The new less frequent dosing regimen with the 30 µg/kg dose, which delivers twice the dose of nemvaleukin over a three-week cycle as the standard five-day dosing regimen, is being evaluated as both a single agent and in combination with pembrolizumab in patients with cutaneous melanoma in cohort 3 and cohort 4 of Mural’s ARTISTRY-6 clinical trial. Mural expects to provide preliminary data readouts from cohort 3 in the first half of 2025 and from cohort 4 in the second half of 2025.
"ARTISTRY-3 was designed to assess whether a more patient-friendly dosing schedule could maximize the dose of nemvaleukin without any additional tolerability issues. The data presented at ASCO (Free ASCO Whitepaper) demonstrated PD proof of mechanism and promising tolerability across all three dosing schedules. We are immediately incorporating this new dosing regimen into additional cohorts of ARTISTRY-6, our phase 2 trial of nemvaleukin," said Caroline Loew, Ph.D., CEO of Mural Oncology. "IL-2 has proven to be efficacious in cutaneous melanoma and these open label cohorts of the ARTISTRY-6 trial may yield an early signal regarding the potential of our alternative dosing both as a monotherapy therapy and in combination with pembrolizumab."
The details for the presentation are as follows, and the poster will be available on June 1 at View Source
Recommended Phase 2 Dose (RP2D) of Nemvaleukin Alfa in Patients With Advanced Solid Tumors Treated With Less Frequent Intravenous Dosing (ARTISTRY-3)
Session: Developmental Therapeutics – Immunotherapy
Date and time: June 1, 2024, 9 a.m. CDT
Abstract #: 2587
Speaker/lead author: Sarina Piha-Paul, MD
About Nemvaleukin
Nemvaleukin alfa is a novel, engineered cytokine designed to leverage antitumor effects of the IL-2 pathway while mitigating its hallmark toxicities that limit its use. Nemvaleukin selectively binds to the intermediate-affinity IL-2 receptor (IL-2R) and is sterically occluded from binding to the high-affinity IL-2R. Because of this molecular design, nemvaleukin treatment leads to preferential expansion of antitumor CD8+ T cells and natural killer cells, with minimal expansion of immunosuppressive regulatory T cells. Nemvaleukin demonstrated deep and durable responses in both monotherapy and combination therapy in ARTISTRY-1, Mural Oncology’s first Phase 1/2 trial of nemvaleukin.

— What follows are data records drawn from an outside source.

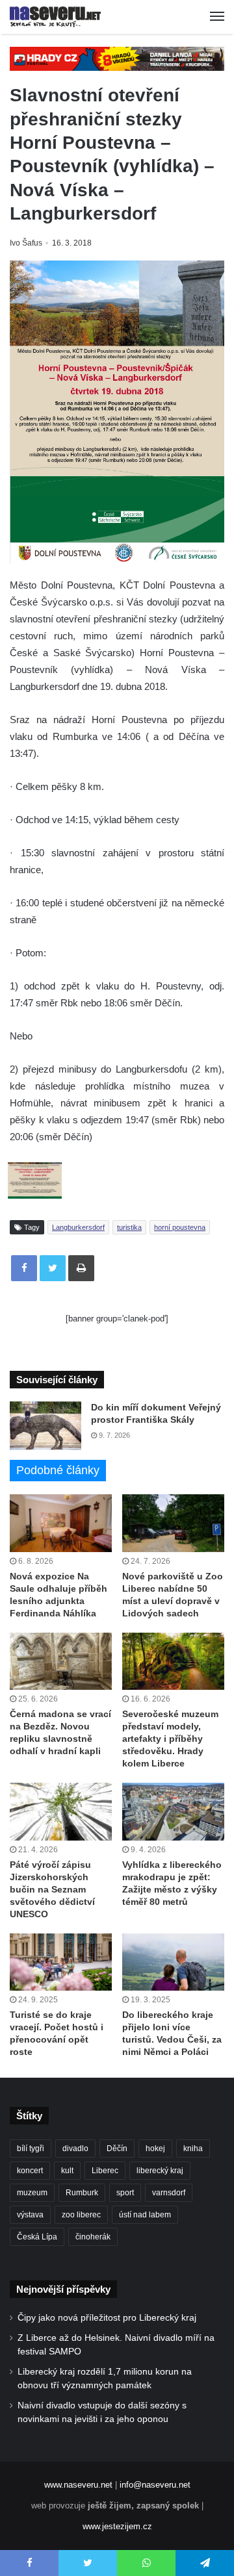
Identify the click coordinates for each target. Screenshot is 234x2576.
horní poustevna (179, 1227)
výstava (30, 2214)
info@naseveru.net (155, 2485)
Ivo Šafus (26, 243)
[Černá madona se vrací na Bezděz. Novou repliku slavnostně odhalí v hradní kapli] (61, 1661)
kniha (193, 2148)
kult (67, 2170)
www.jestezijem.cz (117, 2526)
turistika (129, 1227)
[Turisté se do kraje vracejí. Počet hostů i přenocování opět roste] (61, 1962)
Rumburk (82, 2192)
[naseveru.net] (55, 16)
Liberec (105, 2170)
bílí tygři (30, 2148)
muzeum (32, 2192)
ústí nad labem (145, 2214)
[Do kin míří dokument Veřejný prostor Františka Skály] (45, 1425)
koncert (30, 2170)
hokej (155, 2148)
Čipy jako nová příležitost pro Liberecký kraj (107, 2318)
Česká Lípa (37, 2236)
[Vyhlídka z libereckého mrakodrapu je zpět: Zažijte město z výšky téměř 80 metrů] (173, 1812)
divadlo (75, 2148)
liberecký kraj (159, 2170)
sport (125, 2192)
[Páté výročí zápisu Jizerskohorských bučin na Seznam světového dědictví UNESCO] (61, 1812)
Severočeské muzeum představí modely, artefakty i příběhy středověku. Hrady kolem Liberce (170, 1738)
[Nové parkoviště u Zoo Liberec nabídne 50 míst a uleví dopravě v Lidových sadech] (173, 1523)
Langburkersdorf (78, 1227)
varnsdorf (168, 2192)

Nemvaleukin is currently being evaluated in two potentially registrational trials in platinum- resistant ovarian cancer and mucosal melanoma.
About the ARTISTRY-3 Clinical Trial
ARTISTRY-3 is a Phase 1/2 open-label trial of IV nemvaleukin in patients with selected advanced solid tumors who have previously received standard of care treatment(s). The trial is evaluating doses between 10 µg/kg and 40 µg/kg across three dosing regimens: once per three-week dosing cycle; days 1 and 8 of a three-week dosing cycle; and days 1 and 4 of a three-week dosing cycle.